En la teoría y el papel no cabe duda que el mercado habría preferido no tener una regulación como la que se ha tenido respecto del tema de los impuestos e inversiones en la Casa Blanca, por lo que Mitt Romney era lo más cercano a un hombre de negocios diligente para el puesto, como lo hizo en algún momento Ross Perot hace 20 años.

Con todo, se puede ayudar a la sensación de mejoría por parte de las autoridades a través de lo que genera el statuo quo en el funcionamiento del mercado, donde la segunda regencia de Barack Obama, la falta de cooperación republicana y un encargado de la Reserva Federal como Bernanke hacen que todo siga casi igual, si no fuera por ciertos detalles importantes de considerar.

Debemos recordar que el mercado tiene un funcionamiento propio, donde muchas veces los números lo dicen todo.
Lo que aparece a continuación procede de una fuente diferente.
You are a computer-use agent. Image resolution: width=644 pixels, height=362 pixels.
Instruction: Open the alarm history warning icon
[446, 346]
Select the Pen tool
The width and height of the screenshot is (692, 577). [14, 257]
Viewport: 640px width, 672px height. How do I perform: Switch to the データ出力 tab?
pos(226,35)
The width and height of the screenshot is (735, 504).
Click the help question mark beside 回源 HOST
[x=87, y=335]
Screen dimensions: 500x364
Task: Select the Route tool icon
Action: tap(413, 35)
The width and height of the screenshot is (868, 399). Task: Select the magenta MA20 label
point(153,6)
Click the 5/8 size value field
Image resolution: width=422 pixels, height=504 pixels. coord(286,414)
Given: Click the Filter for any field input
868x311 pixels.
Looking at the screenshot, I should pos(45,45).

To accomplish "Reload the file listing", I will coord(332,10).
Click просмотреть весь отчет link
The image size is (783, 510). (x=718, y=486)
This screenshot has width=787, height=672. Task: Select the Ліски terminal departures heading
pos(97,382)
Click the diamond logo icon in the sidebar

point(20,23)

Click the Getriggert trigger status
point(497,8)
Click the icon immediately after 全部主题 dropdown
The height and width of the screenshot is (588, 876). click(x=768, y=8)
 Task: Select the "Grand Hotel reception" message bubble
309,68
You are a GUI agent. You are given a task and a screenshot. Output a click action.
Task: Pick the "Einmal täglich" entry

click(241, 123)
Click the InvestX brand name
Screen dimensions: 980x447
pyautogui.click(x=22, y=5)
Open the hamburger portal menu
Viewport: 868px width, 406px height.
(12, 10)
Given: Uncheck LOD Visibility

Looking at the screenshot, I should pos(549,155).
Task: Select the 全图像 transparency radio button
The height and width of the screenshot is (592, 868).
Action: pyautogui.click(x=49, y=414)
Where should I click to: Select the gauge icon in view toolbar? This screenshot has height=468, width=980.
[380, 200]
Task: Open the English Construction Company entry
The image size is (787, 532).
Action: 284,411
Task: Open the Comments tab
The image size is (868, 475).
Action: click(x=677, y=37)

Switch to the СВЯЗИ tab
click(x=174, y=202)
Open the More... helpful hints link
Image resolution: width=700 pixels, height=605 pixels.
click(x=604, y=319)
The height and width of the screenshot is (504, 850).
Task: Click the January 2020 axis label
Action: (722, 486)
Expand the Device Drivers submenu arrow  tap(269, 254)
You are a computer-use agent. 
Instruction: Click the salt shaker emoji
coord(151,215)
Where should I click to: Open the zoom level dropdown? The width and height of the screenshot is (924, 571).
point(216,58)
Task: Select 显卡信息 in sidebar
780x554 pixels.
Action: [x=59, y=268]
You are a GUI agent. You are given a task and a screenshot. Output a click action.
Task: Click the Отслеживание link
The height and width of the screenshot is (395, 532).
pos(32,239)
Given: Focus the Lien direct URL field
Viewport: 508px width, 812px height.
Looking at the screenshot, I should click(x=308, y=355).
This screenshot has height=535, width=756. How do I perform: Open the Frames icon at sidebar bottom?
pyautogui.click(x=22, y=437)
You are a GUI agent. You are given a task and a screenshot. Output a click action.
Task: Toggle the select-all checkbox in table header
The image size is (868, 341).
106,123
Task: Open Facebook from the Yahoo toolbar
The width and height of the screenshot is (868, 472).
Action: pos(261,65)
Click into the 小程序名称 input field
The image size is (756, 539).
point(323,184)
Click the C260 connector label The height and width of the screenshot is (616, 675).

Lo queramos o no, Obama tuvo la suerte de ser presidente mientras Lehman colapsaba, a la vez que pudo supervisar el movimiento de una cantidad de acciones en alza realmente extraordinaria (la mejor de 10 años). Actualmente, después de miles de millones en estímulos fiscales y monetarios, la vivienda comienza a recuperarse, los intereses se encuentran en mínimos históricos y los mercados de capitales parecen un paraíso. No olvidemos tampoco que Wall Street fue vitaminizado durante el primer gobierno de Obama, a la vez que fue el responsable de rescatar Goldman Sachs.

La Casa Blanca apela el déficit público

La Casa Blanca planea un agresivo plan público para contribuir a su estrategia de reducción del déficit público por medio del aumento de impuestos y recortes en distintos gastos, algo en lo que no estuvieron de acuerdo con los republicanos durante el año pasado. El martes que viene, Obama se reunirá con los líderes sindicales más importantes junto con otros ejecutivos el miércoles, algo que también tiende a reunir apoyo en torno a sus propuestas.

Nosotros ya sabemos que uno de los aspectos más importantes de la reforma propuesta por el presidente reelecto consiste en aumentar los impuestos a los ricos, de ahí su esfuerzo por aunar criterios con distintos segmentos relacionados con el proceso de legislación por el que pasará la próxima ley.

Las reuniones que se realizarán con líderes sindicales y empresariales se harán antes que la fijada con los líderes del Congreso, lo que demuestra que Obama planea aprovechar el apoyo expresado en su reelección para impulsar la ley, presionando así a los republicanos.